A high-temperature phase transition in strained ferroelectric K0.9Na0.1NbO3 thin films epitaxially grown on orthorhombic (110) NdScO3 substrates is identified and investigated by in situ x-ray diffraction and piezoresponse force microscopy. At room temperature, the thin films exhibit a highly anisotropic misfit strain, inducing the occurrence of monoclinic a1a2/MC phases and manifesting itself in the formation of a highly regular, herringbone-like domain arrangement.

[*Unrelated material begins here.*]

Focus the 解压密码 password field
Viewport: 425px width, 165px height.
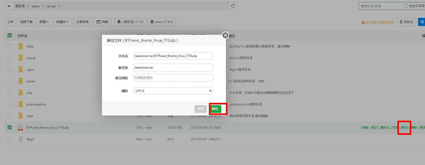coord(173,78)
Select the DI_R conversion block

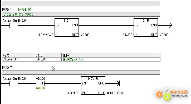pos(146,27)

With increasing temperature, a ferroelectric-to-ferroelectric phase transition to an orthorhombic a1/a2 phase with exclusive lateral electrical polarization takes place. Within a wide temperature range from 180 °C to about 260 °C, a coexistence of the monoclinic a1a2/MC room temperature phases and the orthorhombic a1/a2 high temperature phase is observed. Finally, at higher temperatures only the orthorhombic a1/a2 phase, which is arranged in a regular stripe domain pattern, is present. Corresponding simulations of the scattered x-ray intensity patterns show that the orthorhombic unit cells undergo a small in-plane rotation. This leads to four different in-plane orientations of the orthorhombic unit cells and four corresponding variants of superdomains.